With this view the disputed passages—those in which critics have agreed that the genius is found wanting—the meretricious ornaments sometimes crowded in—the occasional bad taste—in short, all the imperfections discernible and disputable in these mighty dramas, are reconcilable with their being the interpolations of Shakespeare himself on his poet's works. * Miss Delia Bacon, a remarkable lady, followed in a paper printed in "Putnam's Magazine," in its issue of January, 1856, (and therefore must have written it in 1855), and was supposed therein to distinctly announce and maintain that Lord Bacon—her namesake by coincidence—was the "Shakespeare" wanted—a supposition which, as we shall see, was erroneous.

* Chambers' "Edinburgh Journal,"'August 7, 1852, p. 88.

The audacity of the assertion, by a young woman, a school-teacher, in no way distinguished or anywise eminent, that the idol of these centuries, and of the English-speaking race, was a mere effigy of straw—a mere dummy for an unknown immortal, was too tremendous! Men stood aghast. Was it a chimera of a mind diseased! Sneered at in her own country, she went to England, but found that—while at home she was treading only on adverse sentiment—there she was openly tampering with vested rights, almost with the unwritten constitution of England. She made a few personal friends, and found some sympathizers, but all England was arrayed against her. She came back, heart-broken, and died eight months later. Mr. William Henry Smith, of London, in September, 1856, appeared with his "Was Lord Bacon the Author of Shakespeare's Plays? A Letter to Lord Ellesmere," in which the Baconian theory was very plainly and circumspectly laid down and admirably maintained. * The presumption once disturbed, inquiry began to be diverted from the well-worn track of the commentators, and the result has been, we think, a candid, rational, and patient attempt to study the Shakespearean writings by the aid of contemporary history rather than by mere conjecture, and by the record rather than by fancy, guess-work, and gossip.
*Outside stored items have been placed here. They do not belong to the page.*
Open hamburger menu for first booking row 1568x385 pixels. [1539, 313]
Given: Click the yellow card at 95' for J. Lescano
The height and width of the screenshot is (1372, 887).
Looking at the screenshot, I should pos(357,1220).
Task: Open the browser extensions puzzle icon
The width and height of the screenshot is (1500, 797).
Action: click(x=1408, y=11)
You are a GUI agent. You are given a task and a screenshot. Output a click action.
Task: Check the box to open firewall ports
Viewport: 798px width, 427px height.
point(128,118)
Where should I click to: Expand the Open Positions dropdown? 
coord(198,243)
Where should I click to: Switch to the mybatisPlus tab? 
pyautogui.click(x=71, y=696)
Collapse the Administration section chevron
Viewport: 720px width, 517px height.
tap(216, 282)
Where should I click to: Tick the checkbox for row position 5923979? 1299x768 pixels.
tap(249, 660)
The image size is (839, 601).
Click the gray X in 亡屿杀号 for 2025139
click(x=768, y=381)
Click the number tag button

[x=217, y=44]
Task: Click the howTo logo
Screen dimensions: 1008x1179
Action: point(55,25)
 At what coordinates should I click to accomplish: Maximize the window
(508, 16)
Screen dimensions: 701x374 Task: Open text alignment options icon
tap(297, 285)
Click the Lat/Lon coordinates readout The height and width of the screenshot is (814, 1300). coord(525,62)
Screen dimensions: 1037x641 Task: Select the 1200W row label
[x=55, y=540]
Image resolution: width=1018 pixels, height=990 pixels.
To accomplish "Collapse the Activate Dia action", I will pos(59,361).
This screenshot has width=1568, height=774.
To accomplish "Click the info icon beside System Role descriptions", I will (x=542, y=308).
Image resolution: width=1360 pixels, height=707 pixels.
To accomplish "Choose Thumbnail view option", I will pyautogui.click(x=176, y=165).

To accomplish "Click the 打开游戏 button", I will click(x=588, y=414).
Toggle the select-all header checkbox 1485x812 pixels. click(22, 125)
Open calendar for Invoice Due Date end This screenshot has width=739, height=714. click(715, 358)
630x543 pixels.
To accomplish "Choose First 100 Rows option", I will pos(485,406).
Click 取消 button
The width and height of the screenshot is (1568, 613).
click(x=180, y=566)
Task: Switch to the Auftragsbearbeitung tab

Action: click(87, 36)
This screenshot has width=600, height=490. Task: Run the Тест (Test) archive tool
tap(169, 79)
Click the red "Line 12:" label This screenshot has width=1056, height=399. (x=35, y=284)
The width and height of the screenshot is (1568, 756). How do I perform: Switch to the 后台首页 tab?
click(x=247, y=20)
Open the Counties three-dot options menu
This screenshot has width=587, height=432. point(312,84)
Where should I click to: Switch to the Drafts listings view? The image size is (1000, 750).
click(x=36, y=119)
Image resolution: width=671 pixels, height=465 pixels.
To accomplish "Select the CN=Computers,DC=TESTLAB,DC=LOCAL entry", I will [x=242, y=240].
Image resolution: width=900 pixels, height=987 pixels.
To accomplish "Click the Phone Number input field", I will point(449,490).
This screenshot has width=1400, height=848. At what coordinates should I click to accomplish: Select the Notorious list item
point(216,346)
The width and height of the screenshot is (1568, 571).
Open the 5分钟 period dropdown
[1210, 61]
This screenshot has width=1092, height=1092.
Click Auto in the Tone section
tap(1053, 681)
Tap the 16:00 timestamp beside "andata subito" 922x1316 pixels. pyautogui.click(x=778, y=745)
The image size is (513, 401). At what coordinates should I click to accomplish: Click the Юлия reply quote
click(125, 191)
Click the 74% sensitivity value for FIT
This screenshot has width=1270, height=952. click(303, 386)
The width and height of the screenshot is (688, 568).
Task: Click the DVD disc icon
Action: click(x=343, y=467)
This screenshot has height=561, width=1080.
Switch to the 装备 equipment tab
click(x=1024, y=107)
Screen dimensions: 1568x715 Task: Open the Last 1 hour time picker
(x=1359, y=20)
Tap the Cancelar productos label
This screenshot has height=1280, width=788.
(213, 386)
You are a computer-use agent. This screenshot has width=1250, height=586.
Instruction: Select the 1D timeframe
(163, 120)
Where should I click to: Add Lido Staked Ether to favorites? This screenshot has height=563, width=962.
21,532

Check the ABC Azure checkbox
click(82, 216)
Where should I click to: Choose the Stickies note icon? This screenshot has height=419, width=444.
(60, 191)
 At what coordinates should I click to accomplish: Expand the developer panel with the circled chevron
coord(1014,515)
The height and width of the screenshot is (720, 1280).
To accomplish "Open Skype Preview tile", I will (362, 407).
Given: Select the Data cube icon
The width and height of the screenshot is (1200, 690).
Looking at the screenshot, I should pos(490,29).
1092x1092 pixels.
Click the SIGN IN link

* This "Letter," which was reprinted in "Littell's Living
Age," (No. 56), for November, 1856, was, the following year
(1857) elaborated into the valuable work on which we have so
unsparingly drawn in these pages, and to which we
acknowledge our exceeding obligation ("Bacon and
Shakespeare: An Inquiry touching Players, Playhouses, and
Play writers in the days of Elizabeth. By William Henry
Smith. London: Smith, Elder & Co., 1857"). In this work Mr.
Smith (in his preface) asserts that at the date of his
letter to Lord Ellesmere, he had never seen Miss Bacon's
article in "Putnam's," but, it is to be observed, no where
claims to have been the originator of the "Baconian Theory."

It is too early in the day—the time has been too short—for the reaction to have proved equal to the action, and verified the physical rule; but three well defined anti-Stratfordian theories have offered themselves already, as substitutes for the mossy and venerable fossil remains of the commentators. These theories are:

1. The Delia Bacon Theory;

2. The Baconian Theory; and

3. The New Theory (as we are compelled, for want of a better name, to call it).